In 2023, Fidelity contributed to raising awareness of the topic of social disparities through its research on Just Transition3, which highlighted that only 42% of investors interviewed are familiar with the concept of a ‘just transition’, of which only 35% have or are developing a dedicated investment strategy focused on a ‘just transition’. While investors are starting to understand the importance of this concept, the survey indicates the urgency to continue to raise awareness as the societal impact of transitioning to a sustainable economy has to be a central consideration. In 2024, Fidelity aims to pursue its efforts to help decarbonise the economy, while supporting the social transitions in the communities that need it the most through active stewardship, particularly in our thermal coal engagement programme.

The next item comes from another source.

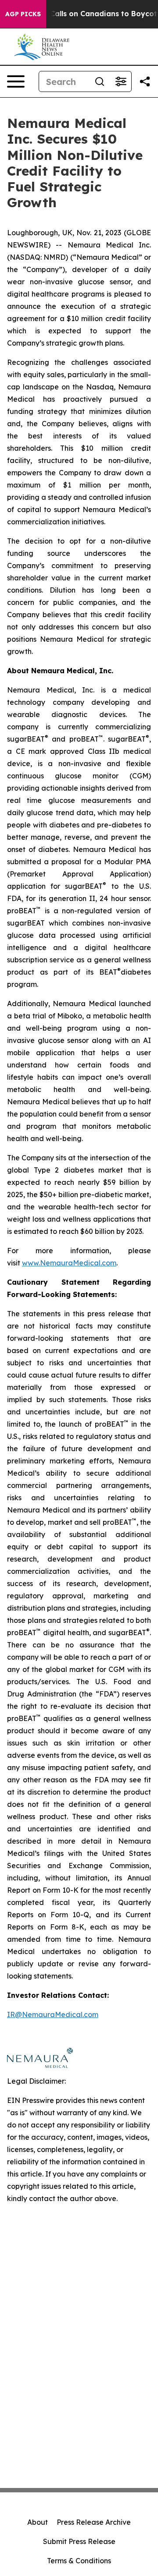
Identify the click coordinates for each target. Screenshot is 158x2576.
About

4. Strong and effective governance

Fidelity views effective governance, at multilateral, national, industry and corporate levels, as a precondition of effective action on sustainability. Engagement and voting are inter-connected disciplines and AGMs represent a critical moment for companies where votes can have significant implications. Where companies’ actions and efforts are deemed inadequate, Fidelity will intensify its dialogue and express its position through voting and shareholder resolutions, continuing to focus on issues such as board effectiveness, corporate culture and behaviour, remuneration and shareholders’ rights and transparency.

Jenn-Hui Tan, Chief Sustainability Officer, Fidelity International comments: “At Fidelity, we have long been committed to sustainable investing, and continuously aim to reinforce our approach as the sustainability landscape evolves.

“In line with our ambition to address sustainability-related challenges and to continue to generate strong financial outcomes for our clients, we have focused on the themes of nature loss, climate change, governance, and social disparities as these present the most significant systemic risks for our economic and social systems. Failing to address these issues or looking at each issue in isolation will prevent us from collectively transitioning to a sustainable economy and will negatively impact portfolios.

“In 2024, Fidelity will strive to amplify its active ownership approach as a positive force for driving sustainable business practices in the companies we invest in. In parallel we will continue to contribute actively to the development of key regulations such as SFDR and the implementation of regulation coming into force this year such as CSRD, which we think will be essential for encouraging and harmonising sustainable investing across the industry.”